As discussed in a previous blog, using true value-based drug pricing will require us to implement an agreed-upon benchmark such as Quality Adjusted Life Years (QALY). The Institute of Clinical and Economic Review (ICER) is an organization that attempts to incorporate qualitative information gathered through public engagement, QALYs, price estimates that may vary with the size of a patient population in need of a particular product, and the effects the price would have on the budget of a payer, to deliver a value-based price for a drug.
For example, Luxturna (voretigene neparvovec-rzyl), is a new drug that can improve the vision of individuals with a rare genetic visual disorder. This drug impacts roughly 1,000 to 2,000 people per year and is priced at $850,000 per single treatment, whereas ICER estimates the value-based price at $426,644, less than half of the manufacturer pricing. If the company knew ahead of time that this would be the price they could charge for treatment, would they still produce it? Frankly, no one knows the answer to that question. However, there are pharmaceutical companies that are beginning to adopt true value-based prices at market entry. They are the ones that readily visualize this competitive advantage in an attempt to decrease barriers of acceptance and usage.
Implementing Value -Base Insurance Design can further support drugs that are priced based on ICER methodology. Doing this allows lower out-of-pocket costs that may then be offered to enhance the utilization of such agents versus using other drugs or perhaps the avoidance of appropriate treatment. This methodology has been associated with higher use of those medications that have been shown to provide higher value, thereby rewarding the innovation of such products.
Another option, Indication Based Pricing is an offshoot of value-based pricing. This model of pricing allows the same drug to be priced differently based on the indication of use. Since one of the variables in the ICER equation is based on volume and the disease burden within a given population, this makes sense. Innovation and testing of certain drugs on multiple rare conditions would be enhanced as the pricing of the given medication would be different.

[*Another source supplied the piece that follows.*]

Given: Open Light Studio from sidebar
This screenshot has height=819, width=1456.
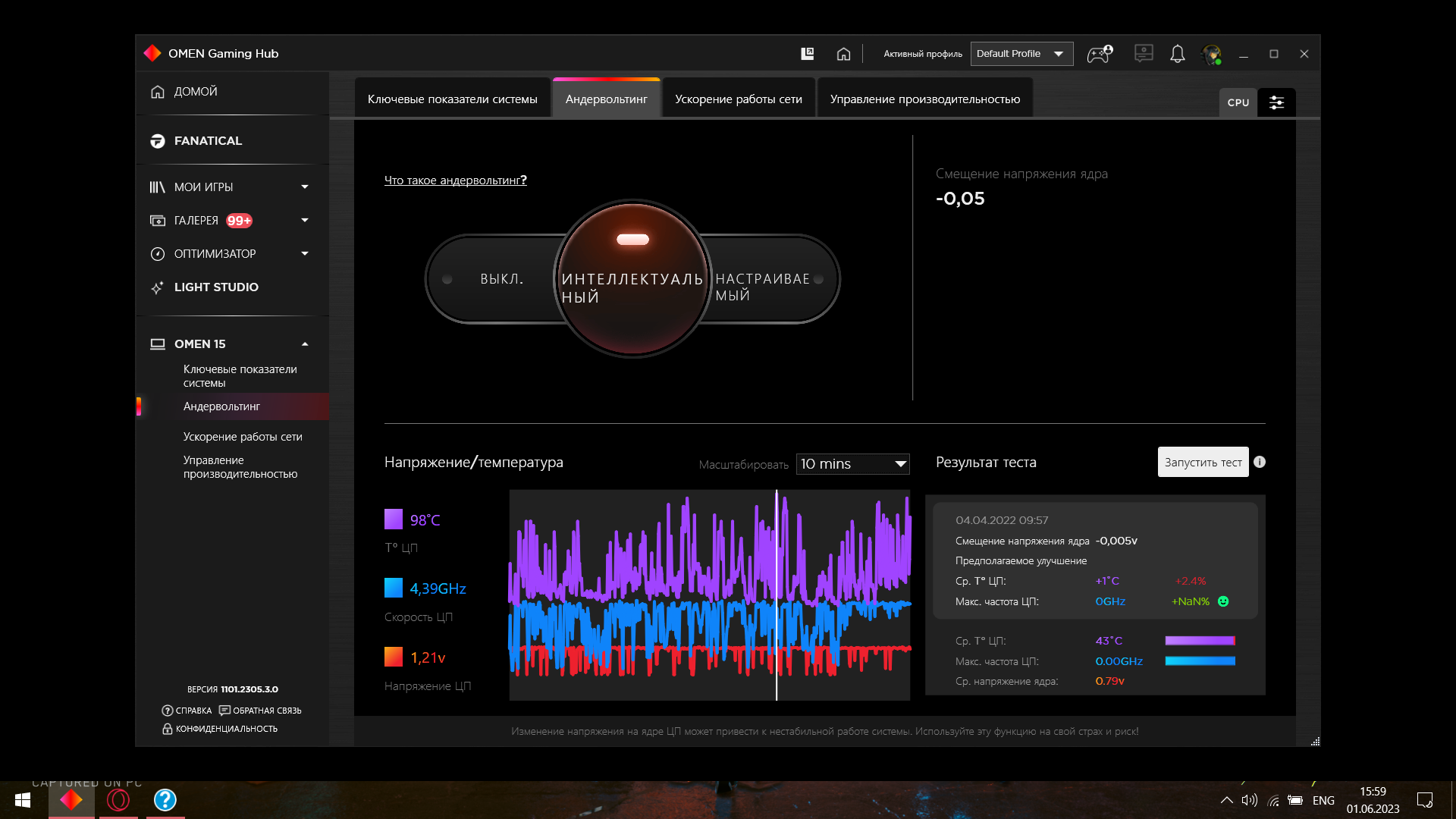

If we do not embrace a new approach, pharmaceutical benefit managers and insurance companies will be forced to control costs by using methods such as prior authorization, utilization management, and step therapy. These modalities increase administrative burden and dissatisfaction for both prescribers and patients. To solve this dilemma, one could lower these administrative burdens on certain medications that have been deemed to be priced appropriately per a defined standard such as ICER. This methodology could, in fact, create a competitive environment that drives prices below the given benchmark. Pharmaceutical companies spend a considerable amount of energy focusing on how to decrease the barriers to prescribing since they know the impact of this rate-limiting step on utilization, and thus sales. Let us use value-based pricing and market dynamics together to enhance our ability to care for more in a manner that improves our chances for sustainability while stimulating innovation in ways that drive better outcomes at lower costs.